U shud read pages 2 &4, in intro, language learning.

This helped change a few peoples minds about how useful the language is, when i told them about it!

Eujensc (Vise profilen) 18. maj 2005 21.13.25

I've been learning Esperanto for just three weeks and I already have a better grasp of it than I have of Japanese after months or German after years of study. It's definitely worth learning for several reasons, the main one being that it boosts your ability to learn any foreign language.

The internet seems to be the best resource for learning the language, so I'd stick with that if you have good access.

Qwertie (Vise profilen) 20. maj 2005 05.55.54

Qwertie (Vise profilen) 20. maj 2005 05.59.08

Qwertie (Vise profilen) 20. maj 2005 05.59.39

lingvohelpanto_en (Vise profilen) 25. maj 2005 00.40.12

Hi

I started learning Esperanto when I was a freshman in high school and I got teased endlessly for it.  People made all kinds of cracks when they saw the Esperanto dictionary sticking out of my backpack, or they would make jokes about my penpals ("international boyfriends"-though interestingly enough, about 7 years later, one of them became just that).  And yeah, you feel like the least cool person in the whole class.   You just have to deal with it and try to ignore it. 

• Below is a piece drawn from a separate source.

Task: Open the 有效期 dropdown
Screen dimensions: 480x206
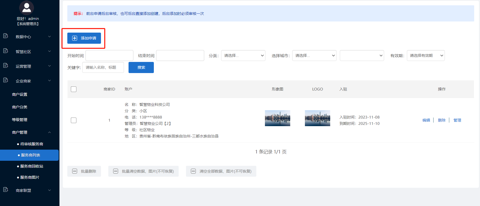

Now, I describe the decision to study Esperanto as the best decision I ever made.  As mentioned before, that's how I met my boyfriend - so it gets me a couple trips to Italy each year.  I've also travelled to England and Bosnia for Esperanto-related reasons.  And you can travel pretty much anywhere and stay in Esperanto speakers' houses for free.  Anyway I've met a lot of really cool people.  When I was finally able to start attending Esperanto events on a regular basis, a few years after I learned to speak, it was like I had a huge community of great friends that I just hadn't met before.  It was great to be with a group of people who also thought languages were really cool, who were happy to discuss things like grammar of different languages, or to compare stories of Esperanto events they'd been to, or to figure out what common Esperanto friends we might have.  And honestly, this past year I went, as usual, to an annual Esperanto weekend in Vermont (every Columbus Day weekend - though this year it will be in New York state).  I pulled out my brand new book from my bag, "First steps in Old English" and said "Look what I got!"  And all of the other young people were like "woooooowwwwwww" and we spent the entire weekend learning how to say random stuff in Old English.  I couldn't really think of many other situations where the "cool kid thing to do" would be learn Old English words.